» TRY IT
The output must be the line with "Where should I click to: Click the Sachinj.work" and every following line to the end of the material, exactly as they appear, and nothing else.

» ENTRIES SUPPLIED
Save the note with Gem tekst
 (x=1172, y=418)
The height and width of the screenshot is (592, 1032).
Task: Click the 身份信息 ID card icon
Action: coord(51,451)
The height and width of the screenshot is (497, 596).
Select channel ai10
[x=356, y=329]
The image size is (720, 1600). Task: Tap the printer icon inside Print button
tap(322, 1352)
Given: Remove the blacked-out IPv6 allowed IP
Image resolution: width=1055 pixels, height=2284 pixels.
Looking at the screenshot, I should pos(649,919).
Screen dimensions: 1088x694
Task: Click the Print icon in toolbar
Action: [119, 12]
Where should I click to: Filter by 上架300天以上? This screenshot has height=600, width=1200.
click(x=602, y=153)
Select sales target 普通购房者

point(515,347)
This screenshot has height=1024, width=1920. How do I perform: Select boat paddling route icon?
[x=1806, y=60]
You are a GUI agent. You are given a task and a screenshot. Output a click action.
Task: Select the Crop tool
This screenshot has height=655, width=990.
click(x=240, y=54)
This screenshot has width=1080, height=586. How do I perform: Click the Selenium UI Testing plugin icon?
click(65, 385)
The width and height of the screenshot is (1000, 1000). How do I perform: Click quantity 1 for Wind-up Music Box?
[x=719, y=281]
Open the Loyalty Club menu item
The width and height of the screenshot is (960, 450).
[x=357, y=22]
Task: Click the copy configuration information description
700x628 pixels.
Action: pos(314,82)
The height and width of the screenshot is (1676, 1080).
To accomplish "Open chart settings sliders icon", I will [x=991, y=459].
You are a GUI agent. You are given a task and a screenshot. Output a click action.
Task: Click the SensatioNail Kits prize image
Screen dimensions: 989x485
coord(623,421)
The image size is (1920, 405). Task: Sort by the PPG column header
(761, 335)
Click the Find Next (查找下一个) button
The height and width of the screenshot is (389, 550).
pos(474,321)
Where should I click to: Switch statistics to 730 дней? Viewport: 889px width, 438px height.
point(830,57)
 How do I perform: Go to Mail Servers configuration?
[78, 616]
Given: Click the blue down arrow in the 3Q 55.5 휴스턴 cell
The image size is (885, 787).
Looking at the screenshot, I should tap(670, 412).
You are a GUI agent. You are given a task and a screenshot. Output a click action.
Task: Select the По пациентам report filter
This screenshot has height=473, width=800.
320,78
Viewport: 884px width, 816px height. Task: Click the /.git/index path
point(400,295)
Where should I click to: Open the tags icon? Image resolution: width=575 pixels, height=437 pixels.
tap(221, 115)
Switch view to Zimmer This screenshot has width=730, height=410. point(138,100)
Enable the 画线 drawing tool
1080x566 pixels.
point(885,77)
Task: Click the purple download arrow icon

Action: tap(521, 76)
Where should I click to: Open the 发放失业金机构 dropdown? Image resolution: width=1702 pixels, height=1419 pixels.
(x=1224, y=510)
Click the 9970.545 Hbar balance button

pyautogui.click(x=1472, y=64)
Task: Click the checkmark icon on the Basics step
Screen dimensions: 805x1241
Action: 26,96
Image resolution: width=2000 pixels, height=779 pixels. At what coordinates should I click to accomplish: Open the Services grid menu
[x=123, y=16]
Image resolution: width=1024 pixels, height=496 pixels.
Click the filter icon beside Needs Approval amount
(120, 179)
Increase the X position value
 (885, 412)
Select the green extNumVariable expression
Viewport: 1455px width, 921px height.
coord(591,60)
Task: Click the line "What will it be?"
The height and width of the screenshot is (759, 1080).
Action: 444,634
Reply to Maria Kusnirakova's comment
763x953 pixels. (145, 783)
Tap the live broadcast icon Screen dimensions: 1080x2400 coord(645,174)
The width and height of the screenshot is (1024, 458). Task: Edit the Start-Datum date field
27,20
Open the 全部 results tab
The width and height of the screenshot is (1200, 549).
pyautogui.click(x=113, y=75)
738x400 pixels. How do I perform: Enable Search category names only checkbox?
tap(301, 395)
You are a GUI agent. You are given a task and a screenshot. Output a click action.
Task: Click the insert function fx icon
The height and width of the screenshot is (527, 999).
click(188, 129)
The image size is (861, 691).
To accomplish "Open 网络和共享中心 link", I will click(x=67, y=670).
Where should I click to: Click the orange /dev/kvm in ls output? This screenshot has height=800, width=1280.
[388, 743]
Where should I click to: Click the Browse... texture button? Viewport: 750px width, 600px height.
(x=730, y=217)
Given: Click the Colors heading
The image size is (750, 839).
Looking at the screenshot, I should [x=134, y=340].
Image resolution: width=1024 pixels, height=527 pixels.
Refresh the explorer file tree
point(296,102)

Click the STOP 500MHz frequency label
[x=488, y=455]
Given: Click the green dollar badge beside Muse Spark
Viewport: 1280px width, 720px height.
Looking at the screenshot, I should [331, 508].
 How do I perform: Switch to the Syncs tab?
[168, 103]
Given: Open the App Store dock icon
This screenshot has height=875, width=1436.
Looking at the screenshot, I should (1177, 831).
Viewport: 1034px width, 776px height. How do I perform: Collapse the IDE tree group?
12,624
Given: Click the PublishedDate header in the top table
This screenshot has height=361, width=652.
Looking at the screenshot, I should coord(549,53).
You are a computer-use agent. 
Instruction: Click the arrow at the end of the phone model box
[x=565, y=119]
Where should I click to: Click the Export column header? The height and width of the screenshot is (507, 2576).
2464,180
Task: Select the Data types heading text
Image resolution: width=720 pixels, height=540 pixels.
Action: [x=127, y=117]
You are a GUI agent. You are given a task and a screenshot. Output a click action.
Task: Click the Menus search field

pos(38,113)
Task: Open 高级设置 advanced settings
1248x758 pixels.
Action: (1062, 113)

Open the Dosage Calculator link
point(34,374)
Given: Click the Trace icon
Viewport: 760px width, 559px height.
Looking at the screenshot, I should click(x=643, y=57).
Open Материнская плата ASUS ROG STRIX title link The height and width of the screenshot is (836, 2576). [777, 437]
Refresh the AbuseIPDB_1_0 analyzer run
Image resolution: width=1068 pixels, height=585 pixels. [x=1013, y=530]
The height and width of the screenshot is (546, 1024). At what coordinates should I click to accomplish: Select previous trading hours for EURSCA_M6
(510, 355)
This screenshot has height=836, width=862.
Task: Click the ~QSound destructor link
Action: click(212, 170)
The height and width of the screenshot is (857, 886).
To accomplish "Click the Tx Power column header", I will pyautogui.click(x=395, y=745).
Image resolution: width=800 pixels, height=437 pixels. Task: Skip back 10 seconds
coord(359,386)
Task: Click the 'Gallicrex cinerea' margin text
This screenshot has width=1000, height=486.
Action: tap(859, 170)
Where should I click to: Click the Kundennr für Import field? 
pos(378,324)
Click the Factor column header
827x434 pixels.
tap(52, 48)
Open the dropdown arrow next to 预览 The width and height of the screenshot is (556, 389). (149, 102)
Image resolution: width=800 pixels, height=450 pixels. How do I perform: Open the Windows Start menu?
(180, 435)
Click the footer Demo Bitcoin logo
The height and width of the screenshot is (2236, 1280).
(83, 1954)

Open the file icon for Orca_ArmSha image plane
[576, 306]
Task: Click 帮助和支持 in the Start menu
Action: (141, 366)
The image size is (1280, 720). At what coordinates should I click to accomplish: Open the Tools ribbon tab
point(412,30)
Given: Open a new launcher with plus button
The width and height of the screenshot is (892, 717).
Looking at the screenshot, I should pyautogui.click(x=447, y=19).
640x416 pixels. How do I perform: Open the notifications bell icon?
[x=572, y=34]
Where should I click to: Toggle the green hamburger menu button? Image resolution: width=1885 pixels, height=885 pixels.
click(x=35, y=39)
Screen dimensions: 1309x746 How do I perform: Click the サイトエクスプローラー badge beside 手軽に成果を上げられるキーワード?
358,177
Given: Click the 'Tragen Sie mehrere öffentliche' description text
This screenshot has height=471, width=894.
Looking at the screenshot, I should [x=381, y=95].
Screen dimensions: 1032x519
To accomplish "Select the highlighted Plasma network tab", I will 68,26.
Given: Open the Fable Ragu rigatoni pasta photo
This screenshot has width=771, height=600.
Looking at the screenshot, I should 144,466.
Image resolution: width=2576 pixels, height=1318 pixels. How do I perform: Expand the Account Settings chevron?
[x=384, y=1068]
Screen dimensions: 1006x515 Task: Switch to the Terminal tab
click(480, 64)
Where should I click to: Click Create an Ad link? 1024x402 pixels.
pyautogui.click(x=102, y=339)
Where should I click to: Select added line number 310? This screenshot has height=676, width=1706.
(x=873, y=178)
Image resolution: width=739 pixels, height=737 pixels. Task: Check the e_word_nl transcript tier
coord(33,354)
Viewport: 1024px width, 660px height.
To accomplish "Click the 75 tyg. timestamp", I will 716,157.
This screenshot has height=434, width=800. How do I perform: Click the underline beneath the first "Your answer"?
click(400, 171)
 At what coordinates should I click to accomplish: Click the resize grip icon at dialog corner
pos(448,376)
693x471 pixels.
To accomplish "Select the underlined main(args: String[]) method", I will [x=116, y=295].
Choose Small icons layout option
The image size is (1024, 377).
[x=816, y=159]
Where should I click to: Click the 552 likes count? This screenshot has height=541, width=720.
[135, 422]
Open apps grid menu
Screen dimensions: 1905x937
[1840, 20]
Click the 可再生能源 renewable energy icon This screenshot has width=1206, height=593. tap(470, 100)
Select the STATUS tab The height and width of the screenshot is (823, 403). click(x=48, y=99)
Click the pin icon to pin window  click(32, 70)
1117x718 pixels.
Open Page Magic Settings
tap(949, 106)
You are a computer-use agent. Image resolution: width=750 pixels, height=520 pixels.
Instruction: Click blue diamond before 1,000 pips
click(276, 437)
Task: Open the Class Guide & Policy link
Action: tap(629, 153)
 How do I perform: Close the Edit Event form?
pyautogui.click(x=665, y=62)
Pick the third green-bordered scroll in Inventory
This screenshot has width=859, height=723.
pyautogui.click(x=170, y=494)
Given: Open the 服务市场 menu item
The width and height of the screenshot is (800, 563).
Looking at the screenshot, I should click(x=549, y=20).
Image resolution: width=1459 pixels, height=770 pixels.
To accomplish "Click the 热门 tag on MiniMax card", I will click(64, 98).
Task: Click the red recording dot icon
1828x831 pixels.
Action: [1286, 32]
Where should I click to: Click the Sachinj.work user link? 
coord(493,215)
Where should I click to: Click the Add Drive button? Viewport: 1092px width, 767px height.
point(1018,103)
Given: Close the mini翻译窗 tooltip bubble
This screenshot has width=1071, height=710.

» EXERCISE OUTPUT
Where should I click to: Click the Sachinj.work user link? 
coord(493,215)
Where should I click to: Click the Add Drive button? Viewport: 1092px width, 767px height.
point(1018,103)
Given: Close the mini翻译窗 tooltip bubble
This screenshot has width=1071, height=710.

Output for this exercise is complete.